# Well allriiiiight......:) ThE HoUsE :)



## Shooboomafoo (Mar 30, 2011)

Hey it looks like I have been given the clear to close on my new house! I am excited, (but wary of being so..) but overall glad to be able to finally put one foot in front of me and start my journey.

I will have no bed, dont know if the refrigerator I am getting from a friends storage facility will work or not, no internet/satellite t.v. 

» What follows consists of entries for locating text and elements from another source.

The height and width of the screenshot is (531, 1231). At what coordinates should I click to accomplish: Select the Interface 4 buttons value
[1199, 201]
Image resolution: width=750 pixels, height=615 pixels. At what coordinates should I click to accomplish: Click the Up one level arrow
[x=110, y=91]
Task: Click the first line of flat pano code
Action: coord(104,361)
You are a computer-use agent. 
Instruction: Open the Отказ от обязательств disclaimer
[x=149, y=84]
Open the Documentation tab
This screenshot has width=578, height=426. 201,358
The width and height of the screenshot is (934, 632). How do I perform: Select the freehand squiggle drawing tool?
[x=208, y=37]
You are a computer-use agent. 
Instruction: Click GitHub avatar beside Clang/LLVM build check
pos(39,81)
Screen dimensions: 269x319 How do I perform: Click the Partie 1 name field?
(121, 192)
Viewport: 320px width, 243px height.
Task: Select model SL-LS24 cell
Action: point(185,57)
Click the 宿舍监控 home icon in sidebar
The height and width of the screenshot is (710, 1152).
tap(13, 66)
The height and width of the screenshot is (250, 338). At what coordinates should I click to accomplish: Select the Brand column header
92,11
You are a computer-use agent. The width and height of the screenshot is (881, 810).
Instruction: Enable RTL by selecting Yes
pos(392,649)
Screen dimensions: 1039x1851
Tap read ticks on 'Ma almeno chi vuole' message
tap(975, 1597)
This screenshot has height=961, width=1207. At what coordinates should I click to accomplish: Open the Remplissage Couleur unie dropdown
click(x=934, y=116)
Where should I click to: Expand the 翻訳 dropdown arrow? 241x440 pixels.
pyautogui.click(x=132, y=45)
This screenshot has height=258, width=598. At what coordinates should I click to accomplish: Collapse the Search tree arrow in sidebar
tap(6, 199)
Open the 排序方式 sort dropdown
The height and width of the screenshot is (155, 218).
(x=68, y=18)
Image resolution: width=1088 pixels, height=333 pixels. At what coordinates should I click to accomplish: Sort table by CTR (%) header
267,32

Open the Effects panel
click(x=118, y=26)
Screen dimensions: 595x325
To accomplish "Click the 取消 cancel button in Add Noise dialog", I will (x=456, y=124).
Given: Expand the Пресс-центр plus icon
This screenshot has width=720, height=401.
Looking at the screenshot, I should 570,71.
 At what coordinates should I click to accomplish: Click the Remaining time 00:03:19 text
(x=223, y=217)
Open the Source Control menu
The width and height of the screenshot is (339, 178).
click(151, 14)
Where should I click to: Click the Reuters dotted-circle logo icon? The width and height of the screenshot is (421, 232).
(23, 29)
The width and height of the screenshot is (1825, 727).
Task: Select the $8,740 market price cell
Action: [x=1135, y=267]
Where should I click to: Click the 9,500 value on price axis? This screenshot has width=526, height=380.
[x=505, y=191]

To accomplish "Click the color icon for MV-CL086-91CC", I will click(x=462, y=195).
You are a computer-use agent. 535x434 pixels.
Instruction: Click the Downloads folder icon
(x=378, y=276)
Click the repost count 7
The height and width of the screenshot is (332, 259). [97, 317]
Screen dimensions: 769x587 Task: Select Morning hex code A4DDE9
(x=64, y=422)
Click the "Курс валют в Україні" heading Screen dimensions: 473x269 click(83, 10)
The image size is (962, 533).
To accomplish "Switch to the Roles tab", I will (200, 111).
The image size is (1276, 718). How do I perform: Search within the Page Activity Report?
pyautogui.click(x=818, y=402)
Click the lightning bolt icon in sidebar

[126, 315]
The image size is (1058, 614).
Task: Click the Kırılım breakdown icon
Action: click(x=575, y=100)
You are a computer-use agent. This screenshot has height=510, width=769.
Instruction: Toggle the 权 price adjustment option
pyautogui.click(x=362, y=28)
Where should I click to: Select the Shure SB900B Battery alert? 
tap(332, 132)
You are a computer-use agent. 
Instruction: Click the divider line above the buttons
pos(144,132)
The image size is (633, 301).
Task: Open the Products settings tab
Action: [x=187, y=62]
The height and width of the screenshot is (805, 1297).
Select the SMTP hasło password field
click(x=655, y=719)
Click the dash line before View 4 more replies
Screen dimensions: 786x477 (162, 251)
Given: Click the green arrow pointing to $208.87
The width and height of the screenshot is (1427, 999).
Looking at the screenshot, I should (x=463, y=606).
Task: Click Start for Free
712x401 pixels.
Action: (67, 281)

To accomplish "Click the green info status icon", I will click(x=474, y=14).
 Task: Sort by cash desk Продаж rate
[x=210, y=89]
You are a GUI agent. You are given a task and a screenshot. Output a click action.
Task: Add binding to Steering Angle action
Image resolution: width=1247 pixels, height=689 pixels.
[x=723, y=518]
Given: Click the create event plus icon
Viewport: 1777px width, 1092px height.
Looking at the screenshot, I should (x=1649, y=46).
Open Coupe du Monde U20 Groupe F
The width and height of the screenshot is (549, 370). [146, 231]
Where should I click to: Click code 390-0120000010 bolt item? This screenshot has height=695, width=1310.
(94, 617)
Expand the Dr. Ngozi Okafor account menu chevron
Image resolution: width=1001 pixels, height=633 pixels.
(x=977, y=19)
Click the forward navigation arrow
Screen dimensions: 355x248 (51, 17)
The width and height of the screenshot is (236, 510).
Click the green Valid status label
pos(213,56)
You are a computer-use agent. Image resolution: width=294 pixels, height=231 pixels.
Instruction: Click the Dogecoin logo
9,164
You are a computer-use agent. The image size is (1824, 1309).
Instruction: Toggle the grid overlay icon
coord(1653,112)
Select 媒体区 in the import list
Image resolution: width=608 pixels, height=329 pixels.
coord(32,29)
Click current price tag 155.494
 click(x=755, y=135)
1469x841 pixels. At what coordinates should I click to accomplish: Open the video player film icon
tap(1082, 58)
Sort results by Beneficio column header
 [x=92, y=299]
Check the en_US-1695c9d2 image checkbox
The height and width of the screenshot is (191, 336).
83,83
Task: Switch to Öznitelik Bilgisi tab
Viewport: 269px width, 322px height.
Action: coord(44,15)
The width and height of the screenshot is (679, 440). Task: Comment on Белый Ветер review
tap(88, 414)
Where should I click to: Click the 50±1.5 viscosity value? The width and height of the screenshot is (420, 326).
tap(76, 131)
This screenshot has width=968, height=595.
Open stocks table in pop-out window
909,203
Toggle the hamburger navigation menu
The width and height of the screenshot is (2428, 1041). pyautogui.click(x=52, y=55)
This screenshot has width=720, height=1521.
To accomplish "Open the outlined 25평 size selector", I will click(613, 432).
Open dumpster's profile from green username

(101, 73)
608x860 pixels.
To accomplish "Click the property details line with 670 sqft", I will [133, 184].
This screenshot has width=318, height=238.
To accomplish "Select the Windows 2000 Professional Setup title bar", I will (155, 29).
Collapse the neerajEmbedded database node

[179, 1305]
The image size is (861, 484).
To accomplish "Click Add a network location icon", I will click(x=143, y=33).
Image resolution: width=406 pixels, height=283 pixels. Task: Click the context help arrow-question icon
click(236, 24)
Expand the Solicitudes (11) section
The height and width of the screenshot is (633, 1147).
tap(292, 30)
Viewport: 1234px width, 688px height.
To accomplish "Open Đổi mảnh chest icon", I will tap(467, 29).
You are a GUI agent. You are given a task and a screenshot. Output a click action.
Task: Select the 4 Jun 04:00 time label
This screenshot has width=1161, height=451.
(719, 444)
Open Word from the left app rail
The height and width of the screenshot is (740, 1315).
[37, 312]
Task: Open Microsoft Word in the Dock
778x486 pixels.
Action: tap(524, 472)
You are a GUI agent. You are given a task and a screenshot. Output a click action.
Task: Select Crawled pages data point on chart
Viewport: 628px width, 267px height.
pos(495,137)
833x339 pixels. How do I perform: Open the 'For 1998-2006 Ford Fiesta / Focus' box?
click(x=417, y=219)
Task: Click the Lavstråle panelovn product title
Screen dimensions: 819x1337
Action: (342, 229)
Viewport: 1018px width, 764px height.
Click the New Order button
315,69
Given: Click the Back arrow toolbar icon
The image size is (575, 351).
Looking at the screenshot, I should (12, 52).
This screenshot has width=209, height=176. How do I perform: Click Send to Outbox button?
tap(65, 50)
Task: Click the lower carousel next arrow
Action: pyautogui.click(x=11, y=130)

But it appears as if I will be closing either Friday or next week.
I just cant imagine it. 
Its been such a bumpy stress ridden back and forth yes/no on a daily basis that my chest truly hurt at times, and Ive developed an eye twitch.
From finding out it was a foreclosure owned by BankofAmerica, after having two of those foreclosures bought out from under me, to searching more than forty houses which were either dumps needing major repairs to being nice houses that were short sales or had some lien on them...
To finally winning the bid on this one, and dealing with BofA and their listing agent, whom replied to any communication a week after it was initially made...
To getting an inspection and finding out the furnace didnt work, paying a friend to check it out, and it ended up being fine...
To going over there to paint a little, and do some things before the appraisal to find a major leak in the upstairs utility room that destroyed the downstairs kitchen...
To "hoping" BofA would fix it at their cost, and waiting weeks for that answer

It took a loooooong stressful time at that, just trying to have some sort of answer as to whether I would get to buy it or not, even got to the point of looking at other houses after giving up on it..

But, FINALLY, finally,, finallllyyyyy.........

What?? whats that??? is,,, is that a.. a curling of my lip upward?? what?? whats this strange,, longbegone feeling??

DOH!!


----------



## AppleDucklings (Mar 27, 2011)

ahhhh Shoo! YAAAAAAYY!!! I'm going to have to take a road trip to Texas now to bring you a hot, homecooked casserole to welcome you to your new house. Here's hoping things start looking up for you from now on!


----------



## Shooboomafoo (Mar 30, 2011)

Thanks Apple!!
I'm beside myself for sure!

Hey Casserole? Bring it on!


----------



## AppleDucklings (Mar 27, 2011)

Shooboomafoo said:


> Thanks Apple!!
> I'm beside myself for sure!
> 
> Hey Casserole? Bring it on!


Casseroles rule! It's your whole meal all squished into one dish. Who doesn't love a casserole


----------



## always_hopefull (Aug 11, 2011)

Congratulations! I myself am stuck in the same house as my exh, I can't wait until the house is sold and I can move on and begin to heal.


----------



## Freak On a Leash (Feb 19, 2010)

Interesting. I'm still married and living separately from my husband! Best thing I ever did was get myself and my kids out of the house we shared. I think I would've been found hanging from my neck on a rope in the attic if I'd stayed in the same house with him.

I congratulate you on your new house. If you have to sleep on an air mattress and have only your computer for entertainment you are far better off. A year later I still consider my apartment my sanctuary and love having it. Good luck and enjoy!


----------



## TotoWeRNotInKansasAnymore (Apr 7, 2011)

Congratulations Shoo!!! Hopefully everything else will come together in the new place without too many snags. Having your own residence should bring you more closure and peace of mind regarding the divorce.



Shooboomafoo said:


> ..... my chest truly hurt at times, and Ive developed an eye twitch.


Been there, done that ...... and then some!

Glad to hear that I am not the only person who developed an eye twitch from all the divorce and post stress. Don’t be surprised if it doesn’t go away immediately either. My eye twitched for a short time even after the stress began to alleviate. It was so dang annoying!


----------



## jayde (Jun 17, 2011)

Great news on the house Shoo. So good to hear good news on TAM.


----------



## Lon (Jun 6, 2011)

gratz man, enjoy the housewarming! As to no bed, sketchyfridge... I honestly love that kind of unknown great adventure stuff - it always makes for good memories (even if it is an unpleasing experience!)


----------



## Shooboomafoo (Mar 30, 2011)

Thanks so much you guys! Even my realtor is calling this experience a lesson in craziness. Im supposed to be signing papers today, I should get my keys on Halloween!


----------



## Sparkles422 (Jun 3, 2011)

Shoo:
Congrats! You made it through a long hard period, kick back and enjoy this success. It will be one of many in your new life that will be what you make of it.

You deserve this relief and release. Cut the cords of bondage and continue the path of freedom.

How wonderful, your own HOME.


----------